## WHAT IS BEING ASKED
Your answer must consist solely of the lines from the start of the entries below through the line with "Open the Loại dropdown showing Đi ra ngoài", unchanged.
%%
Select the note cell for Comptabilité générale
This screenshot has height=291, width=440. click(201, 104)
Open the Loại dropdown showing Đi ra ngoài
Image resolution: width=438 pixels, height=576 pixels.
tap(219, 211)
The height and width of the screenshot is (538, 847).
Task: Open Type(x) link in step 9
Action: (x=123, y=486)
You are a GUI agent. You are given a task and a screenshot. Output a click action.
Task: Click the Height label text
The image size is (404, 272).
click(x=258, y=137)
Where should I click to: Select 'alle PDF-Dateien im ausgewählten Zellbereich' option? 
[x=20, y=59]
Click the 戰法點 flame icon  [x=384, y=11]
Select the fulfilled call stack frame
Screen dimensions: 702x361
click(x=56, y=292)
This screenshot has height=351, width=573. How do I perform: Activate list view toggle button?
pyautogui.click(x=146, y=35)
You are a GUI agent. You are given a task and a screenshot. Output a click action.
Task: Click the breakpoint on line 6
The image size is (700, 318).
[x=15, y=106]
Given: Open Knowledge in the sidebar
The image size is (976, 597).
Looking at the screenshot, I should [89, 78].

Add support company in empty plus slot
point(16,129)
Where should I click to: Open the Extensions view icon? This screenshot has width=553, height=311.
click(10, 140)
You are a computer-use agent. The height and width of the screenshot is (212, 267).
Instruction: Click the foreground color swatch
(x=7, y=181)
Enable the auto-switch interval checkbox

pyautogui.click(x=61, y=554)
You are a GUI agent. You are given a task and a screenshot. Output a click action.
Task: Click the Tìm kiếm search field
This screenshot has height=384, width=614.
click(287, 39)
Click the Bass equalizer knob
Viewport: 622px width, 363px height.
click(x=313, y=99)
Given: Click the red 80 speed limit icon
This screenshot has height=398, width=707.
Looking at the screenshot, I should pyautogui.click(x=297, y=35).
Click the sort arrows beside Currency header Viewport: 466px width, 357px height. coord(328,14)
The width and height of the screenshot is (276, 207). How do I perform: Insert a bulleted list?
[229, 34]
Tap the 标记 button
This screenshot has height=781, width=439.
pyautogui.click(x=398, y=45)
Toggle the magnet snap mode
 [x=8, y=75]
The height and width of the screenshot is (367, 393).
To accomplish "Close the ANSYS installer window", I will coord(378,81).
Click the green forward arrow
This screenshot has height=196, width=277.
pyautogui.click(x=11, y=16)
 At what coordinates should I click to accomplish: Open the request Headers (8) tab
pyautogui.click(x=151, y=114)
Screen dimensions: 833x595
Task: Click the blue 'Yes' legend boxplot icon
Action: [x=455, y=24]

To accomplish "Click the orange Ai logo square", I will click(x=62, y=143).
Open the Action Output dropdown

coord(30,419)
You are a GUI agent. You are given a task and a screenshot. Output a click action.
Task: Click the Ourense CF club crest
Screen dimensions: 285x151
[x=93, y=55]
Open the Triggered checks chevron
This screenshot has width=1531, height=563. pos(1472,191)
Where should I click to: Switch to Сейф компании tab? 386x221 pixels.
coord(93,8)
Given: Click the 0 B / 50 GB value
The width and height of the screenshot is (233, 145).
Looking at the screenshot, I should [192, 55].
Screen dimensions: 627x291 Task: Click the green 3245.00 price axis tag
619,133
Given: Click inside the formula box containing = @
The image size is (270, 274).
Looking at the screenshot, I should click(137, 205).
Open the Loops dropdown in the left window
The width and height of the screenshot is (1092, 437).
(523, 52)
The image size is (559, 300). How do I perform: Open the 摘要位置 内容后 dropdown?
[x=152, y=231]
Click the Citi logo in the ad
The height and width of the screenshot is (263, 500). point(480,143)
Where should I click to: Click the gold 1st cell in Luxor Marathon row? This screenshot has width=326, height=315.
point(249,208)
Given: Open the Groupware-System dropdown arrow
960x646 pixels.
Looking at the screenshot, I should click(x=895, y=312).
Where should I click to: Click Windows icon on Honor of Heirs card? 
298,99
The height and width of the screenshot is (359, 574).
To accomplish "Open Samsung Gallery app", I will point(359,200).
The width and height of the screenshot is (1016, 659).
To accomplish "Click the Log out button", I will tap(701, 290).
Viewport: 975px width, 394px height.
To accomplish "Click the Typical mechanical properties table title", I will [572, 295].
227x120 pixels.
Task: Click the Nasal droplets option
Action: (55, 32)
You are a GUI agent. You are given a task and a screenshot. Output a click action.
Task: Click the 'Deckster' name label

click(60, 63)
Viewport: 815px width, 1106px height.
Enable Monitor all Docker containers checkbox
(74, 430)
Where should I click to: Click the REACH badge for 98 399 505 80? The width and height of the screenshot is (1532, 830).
%%
## THE COMPLETED TASK
Select the note cell for Comptabilité générale
This screenshot has height=291, width=440. click(201, 104)
Open the Loại dropdown showing Đi ra ngoài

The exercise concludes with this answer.